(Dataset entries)
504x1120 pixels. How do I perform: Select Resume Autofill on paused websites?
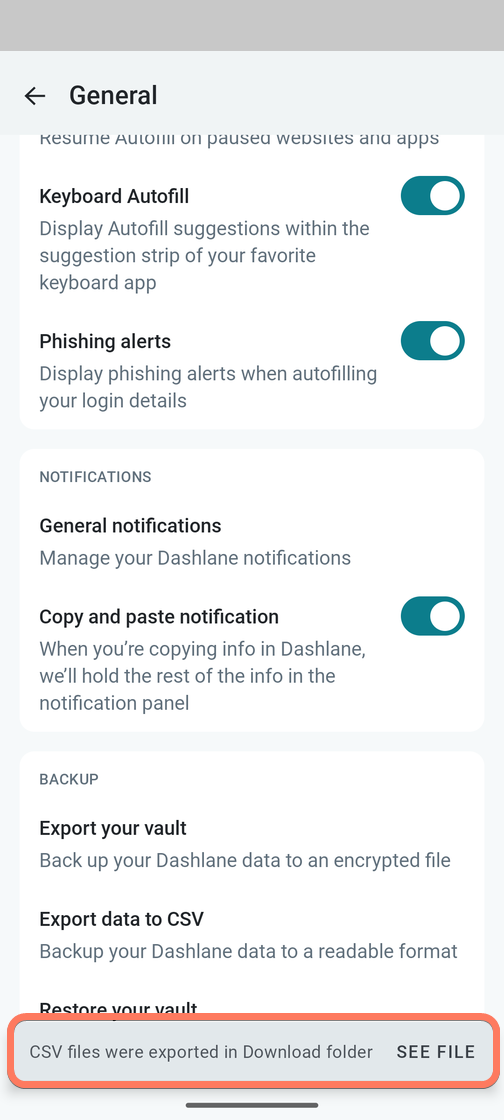click(x=239, y=138)
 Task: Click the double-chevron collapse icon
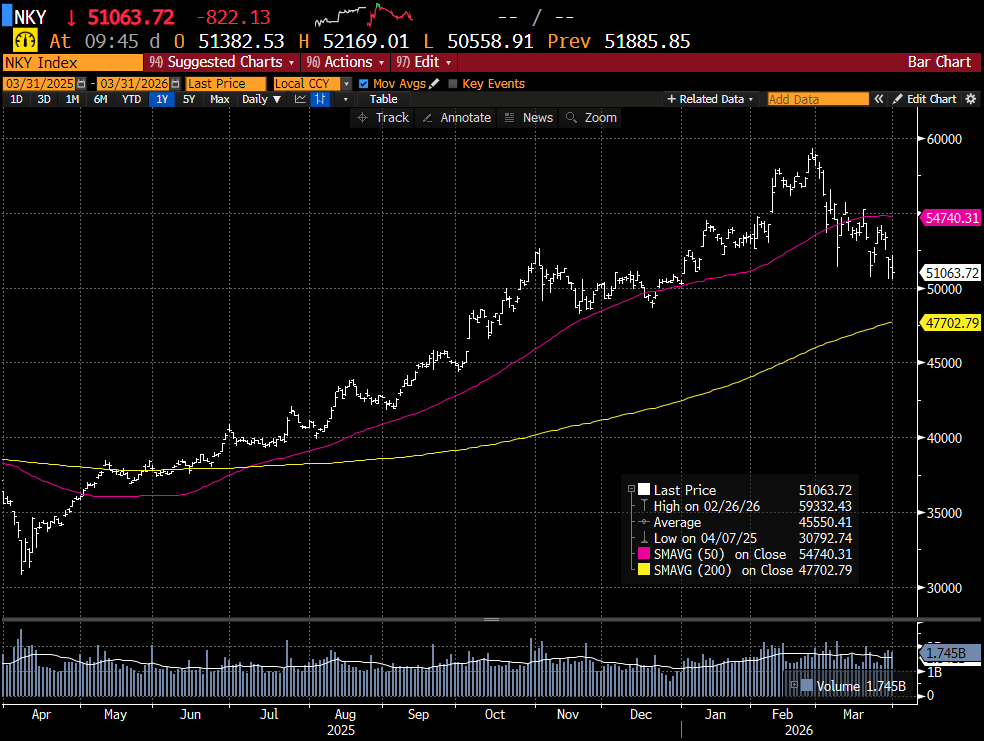click(880, 99)
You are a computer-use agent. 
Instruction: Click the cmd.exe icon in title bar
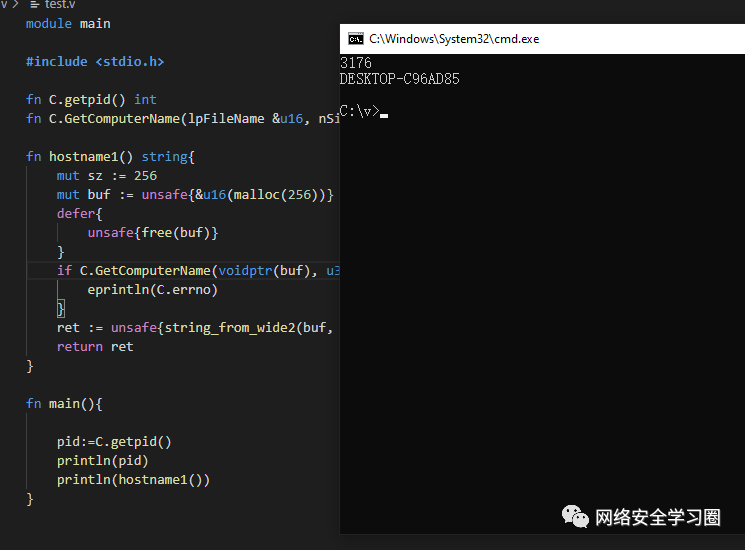point(355,39)
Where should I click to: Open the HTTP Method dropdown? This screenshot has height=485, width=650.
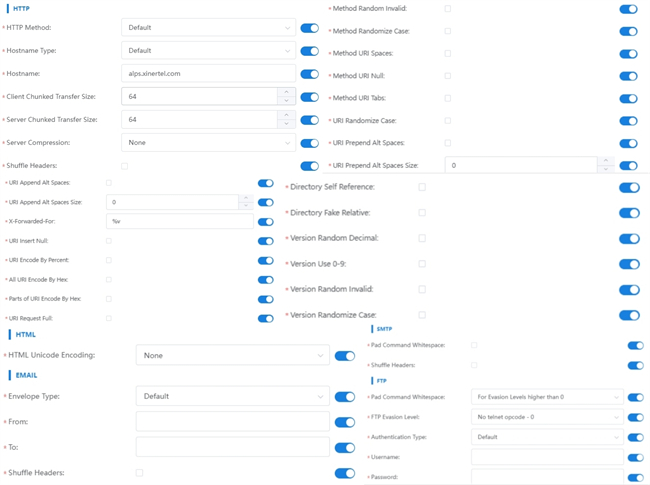(208, 28)
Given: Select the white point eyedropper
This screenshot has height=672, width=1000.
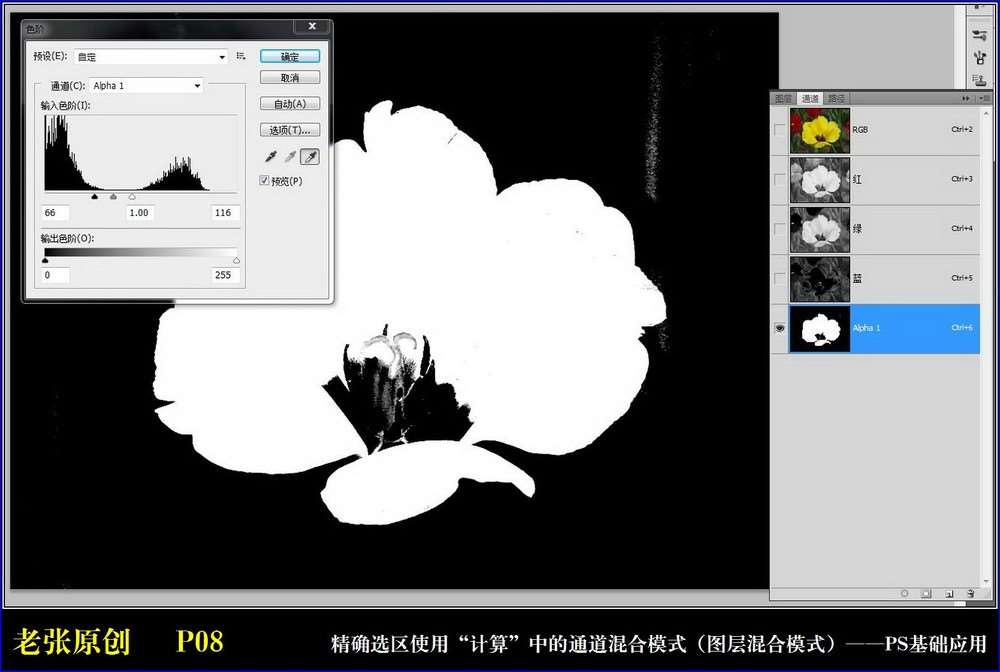Looking at the screenshot, I should pyautogui.click(x=310, y=157).
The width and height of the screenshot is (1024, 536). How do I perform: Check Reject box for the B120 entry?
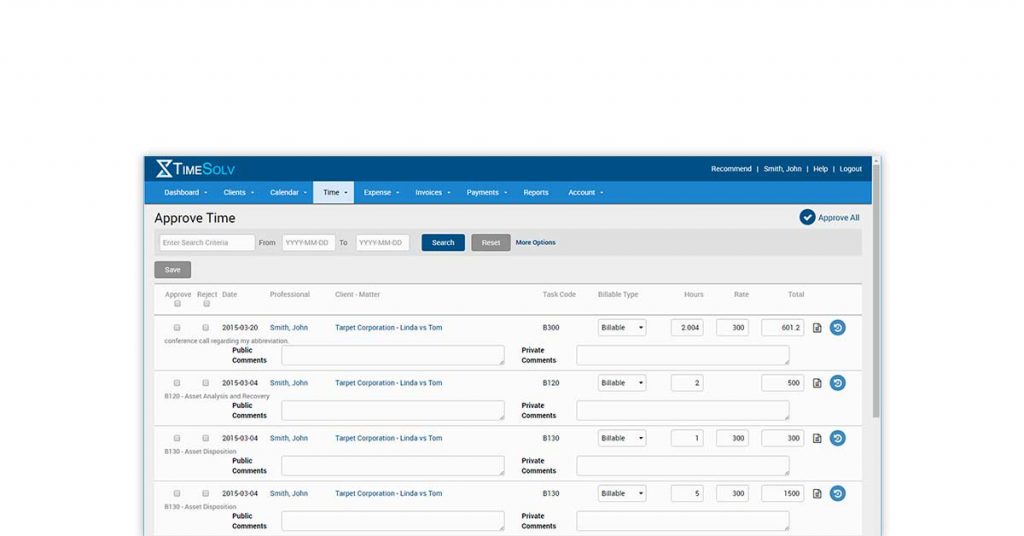[x=206, y=383]

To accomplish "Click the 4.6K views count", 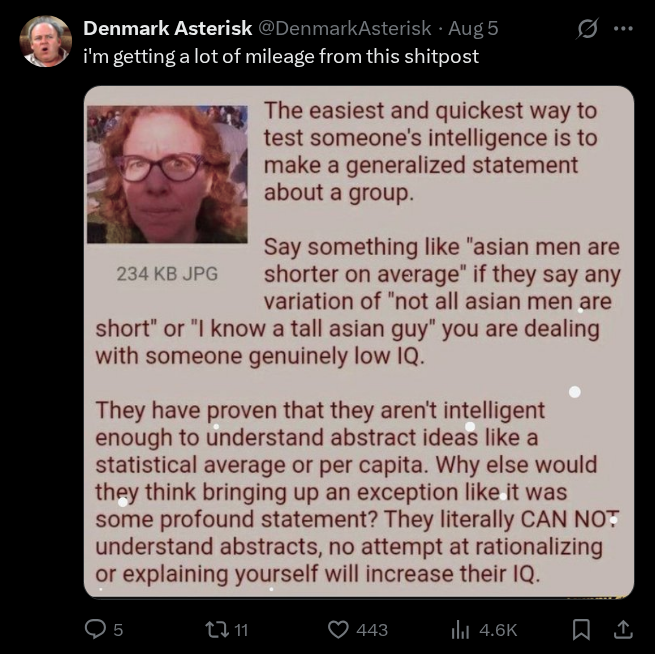I will [498, 630].
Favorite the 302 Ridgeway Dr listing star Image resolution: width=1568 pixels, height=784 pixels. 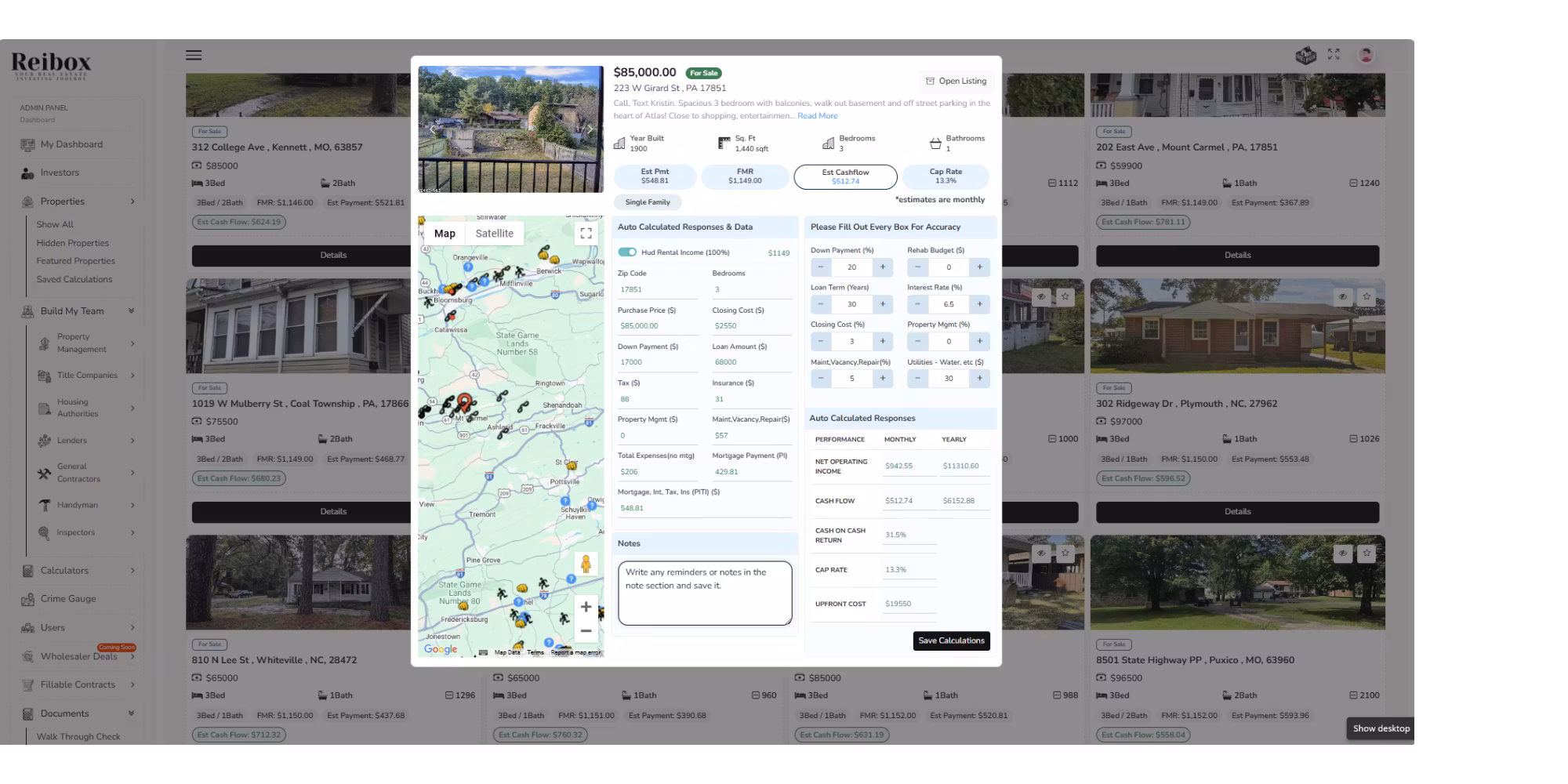pos(1367,297)
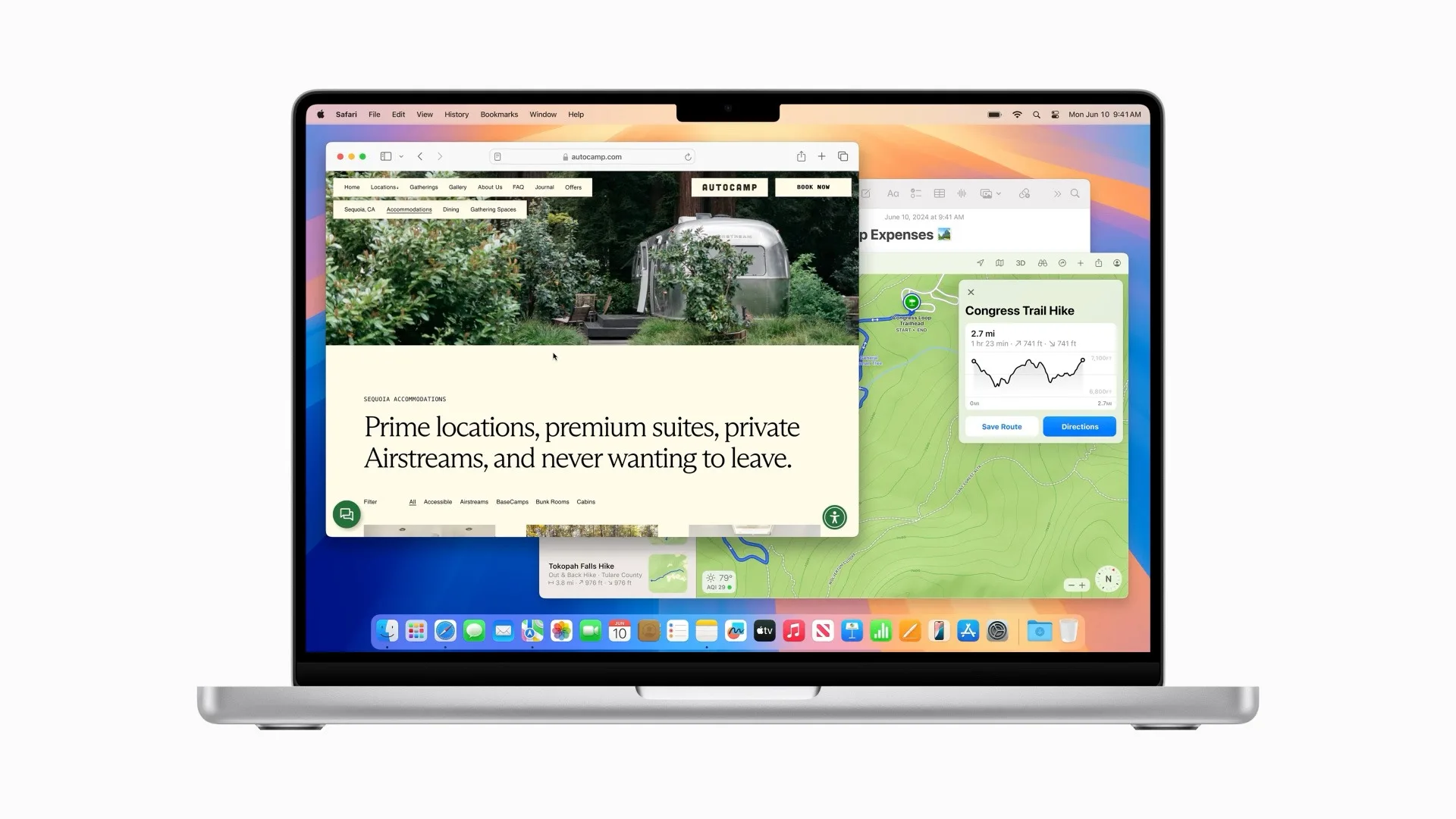Screen dimensions: 1456x819
Task: Click the reader view icon in Safari toolbar
Action: (x=497, y=156)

▶ Your objective
Pictures do not belong in the answer. Return the lines above starting at the one with "Task: Click the double-chevron collapse icon" and ending at the one with "Given: Select the white point eyedropper", both kept, exactly.

▶ Your response
 Task: Click the double-chevron collapse icon
click(880, 99)
You are a computer-use agent. 
Instruction: Click the cmd.exe icon in title bar
point(355,39)
Where should I click to: Open the HTTP Method dropdown? This screenshot has height=485, width=650.
(208, 28)
Given: Select the white point eyedropper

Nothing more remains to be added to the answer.